### [Document passage]
══════════════════════════════

Dialogue Telemetry: Turn-Level Instrumentation for Autonomous Information Gathering
Dimitris Panagopoulos, Adolfo Perrusquia, Weisi Guo
TL;DR
This work tackles the lack of turn-level instrumentation in schema-grounded information-gathering dialogues by introducing Dialogue Telemetry (DT), a lightweight, model-agnostic framework that outputs two signals after every question–answer turn: a Progress Estimator (PE) and a Stalling Index (SI). PE estimates residual information or expected gain per knowledge category, while SI detects throughput degradation via patterns of repetitive probing and semantic similarity. The authors validate DT in SAR-inspired, LLM-driven simulations, showing DT can distinguish efficient from stalled dialogues and can inform reinforcement learning strategies to avoid costly stalls. The results demonstrate DT as a practical instrumentation layer for online monitoring, diagnosis, and closed-loop policy design in autonomous information gathering.

══════════════════════════════

### [Exercise requirements]
What comes next in the Dialogue Telemetry summary? Continue it from its final sentence. You won't need the data that comes after this text.

### [Supplied material]
══════════════════════════════

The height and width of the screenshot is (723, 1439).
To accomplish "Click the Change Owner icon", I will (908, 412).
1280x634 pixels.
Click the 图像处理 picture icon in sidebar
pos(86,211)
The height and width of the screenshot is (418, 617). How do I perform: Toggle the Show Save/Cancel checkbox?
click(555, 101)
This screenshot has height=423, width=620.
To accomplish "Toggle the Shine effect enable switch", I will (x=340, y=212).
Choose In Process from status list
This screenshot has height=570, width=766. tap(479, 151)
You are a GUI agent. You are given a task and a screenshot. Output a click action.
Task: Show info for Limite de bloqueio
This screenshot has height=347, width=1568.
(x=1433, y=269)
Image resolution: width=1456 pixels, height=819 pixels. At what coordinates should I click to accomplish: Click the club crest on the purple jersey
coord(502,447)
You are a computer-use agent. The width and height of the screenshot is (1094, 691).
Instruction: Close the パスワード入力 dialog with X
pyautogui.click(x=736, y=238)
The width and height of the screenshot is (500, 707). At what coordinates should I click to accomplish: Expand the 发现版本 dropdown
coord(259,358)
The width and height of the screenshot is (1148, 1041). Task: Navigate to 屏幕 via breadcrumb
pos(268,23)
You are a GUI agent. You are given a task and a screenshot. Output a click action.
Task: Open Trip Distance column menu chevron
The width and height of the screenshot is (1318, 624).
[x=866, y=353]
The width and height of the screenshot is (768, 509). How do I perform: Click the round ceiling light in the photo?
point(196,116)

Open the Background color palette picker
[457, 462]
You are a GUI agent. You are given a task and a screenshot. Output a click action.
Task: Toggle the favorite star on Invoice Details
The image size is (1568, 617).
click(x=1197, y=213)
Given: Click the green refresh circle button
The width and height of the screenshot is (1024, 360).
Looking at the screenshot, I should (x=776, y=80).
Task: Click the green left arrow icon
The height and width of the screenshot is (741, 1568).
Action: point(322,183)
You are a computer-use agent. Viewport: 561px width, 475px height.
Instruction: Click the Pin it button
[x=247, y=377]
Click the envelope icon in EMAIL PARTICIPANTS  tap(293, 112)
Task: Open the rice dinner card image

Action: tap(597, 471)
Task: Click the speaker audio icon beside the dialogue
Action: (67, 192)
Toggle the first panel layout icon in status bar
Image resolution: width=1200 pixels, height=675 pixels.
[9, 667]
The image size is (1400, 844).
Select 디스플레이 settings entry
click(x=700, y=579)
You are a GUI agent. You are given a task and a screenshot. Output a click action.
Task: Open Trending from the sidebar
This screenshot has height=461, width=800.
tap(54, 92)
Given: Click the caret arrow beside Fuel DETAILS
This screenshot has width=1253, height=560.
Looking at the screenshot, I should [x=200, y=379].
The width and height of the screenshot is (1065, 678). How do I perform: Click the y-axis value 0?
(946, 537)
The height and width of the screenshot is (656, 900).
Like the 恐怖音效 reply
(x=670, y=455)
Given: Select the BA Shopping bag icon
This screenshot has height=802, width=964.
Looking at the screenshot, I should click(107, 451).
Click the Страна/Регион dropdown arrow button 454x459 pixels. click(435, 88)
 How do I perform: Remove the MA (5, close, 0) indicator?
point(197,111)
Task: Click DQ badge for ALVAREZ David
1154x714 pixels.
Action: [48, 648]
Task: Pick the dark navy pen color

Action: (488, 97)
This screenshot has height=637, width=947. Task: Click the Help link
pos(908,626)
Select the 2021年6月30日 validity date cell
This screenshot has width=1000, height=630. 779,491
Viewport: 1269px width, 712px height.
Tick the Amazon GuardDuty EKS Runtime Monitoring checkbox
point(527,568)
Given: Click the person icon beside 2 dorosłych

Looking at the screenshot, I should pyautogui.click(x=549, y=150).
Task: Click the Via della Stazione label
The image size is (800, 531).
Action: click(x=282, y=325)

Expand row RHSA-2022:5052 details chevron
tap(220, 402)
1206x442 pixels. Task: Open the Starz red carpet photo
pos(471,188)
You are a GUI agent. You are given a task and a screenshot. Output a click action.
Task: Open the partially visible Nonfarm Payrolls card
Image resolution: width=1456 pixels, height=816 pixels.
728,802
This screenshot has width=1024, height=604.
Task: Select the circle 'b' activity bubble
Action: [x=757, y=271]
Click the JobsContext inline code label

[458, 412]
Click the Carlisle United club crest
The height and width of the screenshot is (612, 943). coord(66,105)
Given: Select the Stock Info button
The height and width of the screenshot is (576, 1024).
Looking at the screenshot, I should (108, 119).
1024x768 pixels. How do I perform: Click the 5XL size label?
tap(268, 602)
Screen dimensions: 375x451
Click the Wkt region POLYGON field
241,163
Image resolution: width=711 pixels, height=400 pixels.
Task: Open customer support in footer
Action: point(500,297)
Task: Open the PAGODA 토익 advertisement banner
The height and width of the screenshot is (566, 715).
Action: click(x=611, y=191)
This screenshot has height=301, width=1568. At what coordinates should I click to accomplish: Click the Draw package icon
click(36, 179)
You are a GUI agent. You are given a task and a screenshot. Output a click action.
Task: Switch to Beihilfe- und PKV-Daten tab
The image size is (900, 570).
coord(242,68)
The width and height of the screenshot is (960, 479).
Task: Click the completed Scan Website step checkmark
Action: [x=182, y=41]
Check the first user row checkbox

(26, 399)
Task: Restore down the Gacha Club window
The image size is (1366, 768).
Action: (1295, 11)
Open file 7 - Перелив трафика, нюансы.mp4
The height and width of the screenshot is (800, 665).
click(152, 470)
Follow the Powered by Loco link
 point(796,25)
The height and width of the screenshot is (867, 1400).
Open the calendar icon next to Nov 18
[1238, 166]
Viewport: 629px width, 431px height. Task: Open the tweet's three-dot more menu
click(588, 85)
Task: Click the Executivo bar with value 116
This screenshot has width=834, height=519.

══════════════════════════════

### [Response]
Abstract
Autonomous systems conducting schema-grounded information-gathering dialogues face an instrumentation gap, lacking turn-level observables for monitoring acquisition efficiency and detecting when questioning becomes unproductive. We introduce Dialogue Telemetry (DT), a measurement framework that produces two model-agnostic signals after each question-answer exchange: (i) a Progress Estimator (PE) quantifying residual information potential per category (with a bits-based variant), and (ii) a Stalling Index (SI) detecting an observable failure signature characterized by repeated category probing with semantically similar, low-marginal-gain responses. SI flags this pattern without requiring causal diagnosis, supporting monitoring in settings where attributing degradation to specific causes may be impractical. We validate DT in controlled search-and-rescue (SAR)-inspired interviews using large language model (LLM)-based simulations, distinguishing efficient from stalled dialogue traces and illustrating downstream utility by integrating DT signals into a reinforcement learning (RL) policy. Across these settings, DT provides interpretable turn-level instrumentation that improves policy performance when stalling carries operational costs.